Vertical Spreads Currently Cooking
(As of 12/23/2021)
SPY:425p/395p – Open 12/15/21 – Expires 01/28/22 – Max Gain = $141.00 – Open Price = $470.18
(Vertical Bull Put Credit Spread)At Open: Prob. OTM=86.2%, Headroom-9.6%, Max Loss=$2,859, AROR=40.6%
Now: Prob. OTM=81.1%, Headroom=-7.6%
IWM: 195p/180p – Open 12/09/21 – Expires 01/21/22 – Max Gain = $95.00 – Open Price = $222.37
(Vertical Bull Put Credit Spread)
At Open: Prob. OTM=84.0%, Headroom-12.3%, Max Loss=$1,405, AROR=56.8%
Now: Prob. OTM=80.4%, Headroom=-9.4%
QQQ: 330p/305p – Open 12/01/21 – Expires 01/21/22 – Max Gain = $87.00 – Open Price = $399.23
(Vertical Bull Put Credit Spread)
At Open: Prob. OTM=91.4%, Headroom-17.4%, Max Loss=$2,411, AROR=26.0%
Now: Prob. OTM=90.5%, Headroom=-14.3%
SPY: 415p/385p – Open 11/23/21 – Expires 12/31/21 – Max Gain = $82.00 – Open Price = $468.17
(Vertical Bull Put Credit Spread)
At Open: Prob. OTM=90.3%, Headroom-11.3%, Max Loss=$2,918, AROR=26.7%
Now: Prob. OTM=95.8%, Headroom=-9.8%
QQQ: 340p/310p – Open 11/11/21 – Expires 12/31/21 – Max Gain = $1.15- Open Price = $391.45
(Vertical Bull Put Credit Spread)
At Open: Prob. OTM=88.6%, Headroom-13.1%, Max Loss=$2,886, AROR=28.6%
Now: Prob. OTM=95.3%, Headroom=–11.7%
Vertical Spreads Closed This Week
(As of 12/23/2021)
SPY: 420p/390p – Open 11/18/21 – Expires 12/23/21 – Max Gain = $0.73 – Open Price = $469.01
(Vertical Bull Put Credit Spread)
At Open: Prob. OTM=91.1%, Headroom-10.4%, Max Loss=$2,927, AROR=27.7%
At Close: Prob. OTM=98.6%, Head Room=-8.7%, AROR= 27.7%
Cost to open: $0.73 premium collected * 100 shares = $73.00
Cost to close: $0.00 premium paid * 100 shares = $0.00 (closed worthless)
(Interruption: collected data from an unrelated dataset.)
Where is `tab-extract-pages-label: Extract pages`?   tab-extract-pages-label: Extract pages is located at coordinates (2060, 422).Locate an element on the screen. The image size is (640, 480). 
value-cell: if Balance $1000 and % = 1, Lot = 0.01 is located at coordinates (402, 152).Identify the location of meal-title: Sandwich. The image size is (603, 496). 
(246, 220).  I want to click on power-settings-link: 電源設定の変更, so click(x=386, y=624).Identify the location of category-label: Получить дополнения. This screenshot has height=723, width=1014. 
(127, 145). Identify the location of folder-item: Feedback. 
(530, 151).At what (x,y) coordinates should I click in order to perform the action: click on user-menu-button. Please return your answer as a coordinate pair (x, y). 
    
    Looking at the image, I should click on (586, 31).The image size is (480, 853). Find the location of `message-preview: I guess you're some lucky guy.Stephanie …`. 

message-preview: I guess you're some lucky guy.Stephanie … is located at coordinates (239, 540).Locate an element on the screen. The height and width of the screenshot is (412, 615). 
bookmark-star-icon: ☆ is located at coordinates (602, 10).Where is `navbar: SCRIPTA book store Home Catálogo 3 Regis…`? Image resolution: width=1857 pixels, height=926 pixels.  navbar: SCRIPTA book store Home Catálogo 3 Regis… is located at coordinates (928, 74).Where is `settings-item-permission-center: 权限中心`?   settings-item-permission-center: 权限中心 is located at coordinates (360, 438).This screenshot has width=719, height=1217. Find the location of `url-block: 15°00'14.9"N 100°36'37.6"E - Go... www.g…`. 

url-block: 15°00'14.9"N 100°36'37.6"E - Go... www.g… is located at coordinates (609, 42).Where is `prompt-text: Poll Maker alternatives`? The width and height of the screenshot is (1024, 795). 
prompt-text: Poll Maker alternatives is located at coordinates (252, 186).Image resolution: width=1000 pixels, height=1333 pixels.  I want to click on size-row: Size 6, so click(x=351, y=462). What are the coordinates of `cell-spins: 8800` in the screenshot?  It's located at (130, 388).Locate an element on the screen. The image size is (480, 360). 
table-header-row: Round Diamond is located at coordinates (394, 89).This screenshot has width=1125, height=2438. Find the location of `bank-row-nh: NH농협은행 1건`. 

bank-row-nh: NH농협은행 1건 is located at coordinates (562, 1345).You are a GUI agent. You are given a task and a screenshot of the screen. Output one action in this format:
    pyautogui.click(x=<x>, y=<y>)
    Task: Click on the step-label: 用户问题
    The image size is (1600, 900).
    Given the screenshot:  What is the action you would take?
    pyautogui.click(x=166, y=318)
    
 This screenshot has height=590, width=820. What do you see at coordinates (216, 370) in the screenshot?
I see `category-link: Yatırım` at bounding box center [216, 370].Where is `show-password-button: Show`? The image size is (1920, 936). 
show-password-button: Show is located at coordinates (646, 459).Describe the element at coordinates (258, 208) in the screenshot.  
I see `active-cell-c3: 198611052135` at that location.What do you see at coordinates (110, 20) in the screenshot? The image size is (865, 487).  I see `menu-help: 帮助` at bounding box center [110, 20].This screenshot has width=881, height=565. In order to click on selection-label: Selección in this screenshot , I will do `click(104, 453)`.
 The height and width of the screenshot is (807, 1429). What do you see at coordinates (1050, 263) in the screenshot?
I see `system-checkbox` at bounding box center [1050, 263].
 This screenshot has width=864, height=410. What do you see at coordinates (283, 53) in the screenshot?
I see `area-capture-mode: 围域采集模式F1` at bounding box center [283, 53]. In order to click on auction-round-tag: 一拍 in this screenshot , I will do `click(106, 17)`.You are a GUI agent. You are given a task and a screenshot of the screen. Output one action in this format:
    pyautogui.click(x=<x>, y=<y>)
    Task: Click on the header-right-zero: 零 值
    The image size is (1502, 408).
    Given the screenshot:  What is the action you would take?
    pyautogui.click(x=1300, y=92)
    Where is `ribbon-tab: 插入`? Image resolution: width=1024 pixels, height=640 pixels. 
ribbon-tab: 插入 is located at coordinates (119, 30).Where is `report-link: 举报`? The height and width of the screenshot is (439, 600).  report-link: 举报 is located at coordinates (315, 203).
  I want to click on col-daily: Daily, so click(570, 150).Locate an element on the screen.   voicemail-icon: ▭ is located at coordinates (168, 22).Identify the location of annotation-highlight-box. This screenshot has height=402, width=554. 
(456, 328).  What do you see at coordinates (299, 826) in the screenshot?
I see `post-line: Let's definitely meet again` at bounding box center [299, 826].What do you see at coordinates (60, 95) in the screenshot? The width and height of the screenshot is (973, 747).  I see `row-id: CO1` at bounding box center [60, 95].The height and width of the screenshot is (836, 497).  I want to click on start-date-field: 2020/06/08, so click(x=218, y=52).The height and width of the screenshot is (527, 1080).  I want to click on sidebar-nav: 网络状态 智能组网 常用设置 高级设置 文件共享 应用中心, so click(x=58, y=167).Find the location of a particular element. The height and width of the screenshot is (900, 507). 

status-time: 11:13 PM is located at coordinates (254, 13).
Net Profit= $73.00 to open – $0.00 to close – $1.00 fees = $72.00
AROR= ($72.00 / 35 days in play) *365 / $2,927 = 27.7%
The opening price for SPY was $469.01. The price fell to $459.87 or nearly 2%. Yet, even though SPY closed lower, this Spread is still a winner.
Conclusion
Can selling options for income be considered a Home Business? Can I make money at home by selling Vertical Bull Put Credit Options Spreads? These are questions that I am trying to answer for myself.
Three years ago, I set out on a task to see if I can make a retirement income from home by trading Stock Options. I began with NO knowledge of Options mechanics and only $8,000 to risk. And because I learn best when I write things down, I have documented every step of the way (every bonehead mistake, process epiphanies, interconnecting events, externalities, and so on).
This blog is my Options Trading Journal. I will record my weekly Option Contracts buys and sells in hopes of gaining experience.
Experience is the ability to recognize that
– Damocles
I’m about to make the same mistake again.
Disclaimer
Even though I have tried to make it clear that this blog is my personal trading journal, it has been suggested by others that I, nevertheless, include a general disclaimer. So here goes…
“This blog and the information contained herein is not intended to be a source of advice or analysis concerning the material presented. The information and/or documents contained in the blog do not constitute investment advice.”